------ Exercise data
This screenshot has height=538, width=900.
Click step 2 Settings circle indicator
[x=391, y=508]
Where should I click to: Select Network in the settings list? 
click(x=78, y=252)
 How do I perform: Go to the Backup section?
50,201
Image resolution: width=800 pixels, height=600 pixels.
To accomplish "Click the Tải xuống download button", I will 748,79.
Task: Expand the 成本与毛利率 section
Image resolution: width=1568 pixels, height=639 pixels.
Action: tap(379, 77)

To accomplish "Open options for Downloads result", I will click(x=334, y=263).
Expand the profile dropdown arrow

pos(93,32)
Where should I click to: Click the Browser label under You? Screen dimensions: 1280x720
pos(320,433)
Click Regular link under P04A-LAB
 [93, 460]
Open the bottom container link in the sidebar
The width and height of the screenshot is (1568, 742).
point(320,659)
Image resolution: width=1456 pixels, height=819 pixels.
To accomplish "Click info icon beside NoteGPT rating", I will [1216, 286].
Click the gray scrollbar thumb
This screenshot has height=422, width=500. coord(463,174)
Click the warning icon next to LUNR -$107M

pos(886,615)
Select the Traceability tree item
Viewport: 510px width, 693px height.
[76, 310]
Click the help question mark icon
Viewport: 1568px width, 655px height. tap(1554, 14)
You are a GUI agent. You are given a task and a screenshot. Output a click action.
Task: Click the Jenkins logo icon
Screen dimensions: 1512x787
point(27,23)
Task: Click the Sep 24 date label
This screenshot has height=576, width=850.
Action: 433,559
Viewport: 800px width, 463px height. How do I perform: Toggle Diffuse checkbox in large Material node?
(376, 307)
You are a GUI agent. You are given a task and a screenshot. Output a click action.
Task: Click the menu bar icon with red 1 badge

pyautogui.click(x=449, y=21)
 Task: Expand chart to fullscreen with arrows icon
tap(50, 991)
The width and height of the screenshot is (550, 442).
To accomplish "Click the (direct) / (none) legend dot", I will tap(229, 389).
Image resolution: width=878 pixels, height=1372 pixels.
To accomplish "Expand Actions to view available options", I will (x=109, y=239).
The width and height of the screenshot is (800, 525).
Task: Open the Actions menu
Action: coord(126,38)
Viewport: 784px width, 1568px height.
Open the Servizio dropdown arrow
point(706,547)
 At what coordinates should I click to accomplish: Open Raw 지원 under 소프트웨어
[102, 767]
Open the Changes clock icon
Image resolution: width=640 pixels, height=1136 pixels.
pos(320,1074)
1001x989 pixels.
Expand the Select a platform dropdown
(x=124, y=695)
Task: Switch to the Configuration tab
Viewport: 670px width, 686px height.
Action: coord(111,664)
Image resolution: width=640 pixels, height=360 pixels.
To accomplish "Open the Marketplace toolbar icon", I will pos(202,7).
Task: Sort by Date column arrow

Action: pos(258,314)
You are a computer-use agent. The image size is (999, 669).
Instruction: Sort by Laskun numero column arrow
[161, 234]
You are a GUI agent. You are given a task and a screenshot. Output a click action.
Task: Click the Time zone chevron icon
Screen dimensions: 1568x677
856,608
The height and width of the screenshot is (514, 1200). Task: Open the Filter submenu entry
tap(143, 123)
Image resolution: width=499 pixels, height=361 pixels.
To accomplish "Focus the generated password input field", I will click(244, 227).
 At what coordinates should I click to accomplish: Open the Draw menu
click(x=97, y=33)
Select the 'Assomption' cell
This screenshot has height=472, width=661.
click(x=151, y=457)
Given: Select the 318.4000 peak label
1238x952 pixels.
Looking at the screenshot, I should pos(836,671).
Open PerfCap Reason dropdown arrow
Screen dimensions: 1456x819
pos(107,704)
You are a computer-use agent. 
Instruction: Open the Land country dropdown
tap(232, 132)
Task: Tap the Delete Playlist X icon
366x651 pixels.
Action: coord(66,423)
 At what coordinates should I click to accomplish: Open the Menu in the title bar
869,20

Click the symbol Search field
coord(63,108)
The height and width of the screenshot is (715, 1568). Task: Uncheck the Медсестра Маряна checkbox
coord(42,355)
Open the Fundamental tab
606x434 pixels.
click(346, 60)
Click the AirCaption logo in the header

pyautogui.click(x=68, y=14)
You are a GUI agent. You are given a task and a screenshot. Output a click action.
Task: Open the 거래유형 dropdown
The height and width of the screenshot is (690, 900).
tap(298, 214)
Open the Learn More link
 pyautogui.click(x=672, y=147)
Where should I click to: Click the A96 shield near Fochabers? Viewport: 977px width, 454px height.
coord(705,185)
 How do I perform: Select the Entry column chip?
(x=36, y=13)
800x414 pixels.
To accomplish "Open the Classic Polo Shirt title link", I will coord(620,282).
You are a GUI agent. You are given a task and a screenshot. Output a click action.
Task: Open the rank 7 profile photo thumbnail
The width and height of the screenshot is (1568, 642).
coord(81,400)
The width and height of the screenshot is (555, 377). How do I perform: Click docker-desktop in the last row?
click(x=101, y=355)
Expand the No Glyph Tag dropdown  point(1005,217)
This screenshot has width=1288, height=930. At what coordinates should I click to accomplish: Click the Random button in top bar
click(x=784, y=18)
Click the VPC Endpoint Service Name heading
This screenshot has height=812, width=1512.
------------
Rewrite all of the lines above, swapping "GUI agent" for "interface agent" wherever it occurs and keeping everything else unchanged.

Output below =>
This screenshot has height=538, width=900.
Click step 2 Settings circle indicator
[x=391, y=508]
Where should I click to: Select Network in the settings list? 
click(x=78, y=252)
 How do I perform: Go to the Backup section?
50,201
Image resolution: width=800 pixels, height=600 pixels.
To accomplish "Click the Tải xuống download button", I will 748,79.
Task: Expand the 成本与毛利率 section
Image resolution: width=1568 pixels, height=639 pixels.
Action: tap(379, 77)

To accomplish "Open options for Downloads result", I will click(x=334, y=263).
Expand the profile dropdown arrow

pos(93,32)
Where should I click to: Click the Browser label under You? Screen dimensions: 1280x720
pos(320,433)
Click Regular link under P04A-LAB
 [93, 460]
Open the bottom container link in the sidebar
The width and height of the screenshot is (1568, 742).
point(320,659)
Image resolution: width=1456 pixels, height=819 pixels.
To accomplish "Click info icon beside NoteGPT rating", I will [1216, 286].
Click the gray scrollbar thumb
This screenshot has height=422, width=500. coord(463,174)
Click the warning icon next to LUNR -$107M

pos(886,615)
Select the Traceability tree item
Viewport: 510px width, 693px height.
[76, 310]
Click the help question mark icon
Viewport: 1568px width, 655px height. tap(1554, 14)
You are a interface agent. You are given a task and a screenshot. Output a click action.
Task: Click the Jenkins logo icon
Screen dimensions: 1512x787
point(27,23)
Task: Click the Sep 24 date label
This screenshot has height=576, width=850.
Action: 433,559
Viewport: 800px width, 463px height. How do I perform: Toggle Diffuse checkbox in large Material node?
(376, 307)
You are a interface agent. You are given a task and a screenshot. Output a click action.
Task: Click the menu bar icon with red 1 badge

pyautogui.click(x=449, y=21)
 Task: Expand chart to fullscreen with arrows icon
tap(50, 991)
The width and height of the screenshot is (550, 442).
To accomplish "Click the (direct) / (none) legend dot", I will tap(229, 389).
Image resolution: width=878 pixels, height=1372 pixels.
To accomplish "Expand Actions to view available options", I will (x=109, y=239).
The width and height of the screenshot is (800, 525).
Task: Open the Actions menu
Action: coord(126,38)
Viewport: 784px width, 1568px height.
Open the Servizio dropdown arrow
point(706,547)
 At what coordinates should I click to accomplish: Open Raw 지원 under 소프트웨어
[102, 767]
Open the Changes clock icon
Image resolution: width=640 pixels, height=1136 pixels.
pos(320,1074)
1001x989 pixels.
Expand the Select a platform dropdown
(x=124, y=695)
Task: Switch to the Configuration tab
Viewport: 670px width, 686px height.
Action: coord(111,664)
Image resolution: width=640 pixels, height=360 pixels.
To accomplish "Open the Marketplace toolbar icon", I will pos(202,7).
Task: Sort by Date column arrow

Action: pos(258,314)
You are a computer-use agent. The image size is (999, 669).
Instruction: Sort by Laskun numero column arrow
[161, 234]
You are a interface agent. You are given a task and a screenshot. Output a click action.
Task: Click the Time zone chevron icon
Screen dimensions: 1568x677
856,608
The height and width of the screenshot is (514, 1200). Task: Open the Filter submenu entry
tap(143, 123)
Image resolution: width=499 pixels, height=361 pixels.
To accomplish "Focus the generated password input field", I will click(244, 227).
 At what coordinates should I click to accomplish: Open the Draw menu
click(x=97, y=33)
Select the 'Assomption' cell
This screenshot has height=472, width=661.
click(x=151, y=457)
Given: Select the 318.4000 peak label
1238x952 pixels.
Looking at the screenshot, I should pos(836,671).
Open PerfCap Reason dropdown arrow
Screen dimensions: 1456x819
pos(107,704)
You are a computer-use agent. 
Instruction: Open the Land country dropdown
tap(232, 132)
Task: Tap the Delete Playlist X icon
366x651 pixels.
Action: coord(66,423)
 At what coordinates should I click to accomplish: Open the Menu in the title bar
869,20

Click the symbol Search field
coord(63,108)
The height and width of the screenshot is (715, 1568). Task: Uncheck the Медсестра Маряна checkbox
coord(42,355)
Open the Fundamental tab
606x434 pixels.
click(346, 60)
Click the AirCaption logo in the header

pyautogui.click(x=68, y=14)
You are a interface agent. You are given a task and a screenshot. Output a click action.
Task: Open the 거래유형 dropdown
The height and width of the screenshot is (690, 900).
tap(298, 214)
Open the Learn More link
 pyautogui.click(x=672, y=147)
Where should I click to: Click the A96 shield near Fochabers? Viewport: 977px width, 454px height.
coord(705,185)
 How do I perform: Select the Entry column chip?
(x=36, y=13)
800x414 pixels.
To accomplish "Open the Classic Polo Shirt title link", I will coord(620,282).
You are a interface agent. You are given a task and a screenshot. Output a click action.
Task: Open the rank 7 profile photo thumbnail
The width and height of the screenshot is (1568, 642).
coord(81,400)
The width and height of the screenshot is (555, 377). How do I perform: Click docker-desktop in the last row?
click(x=101, y=355)
Expand the No Glyph Tag dropdown  point(1005,217)
This screenshot has width=1288, height=930. At what coordinates should I click to accomplish: Click the Random button in top bar
click(x=784, y=18)
Click the VPC Endpoint Service Name heading
This screenshot has height=812, width=1512.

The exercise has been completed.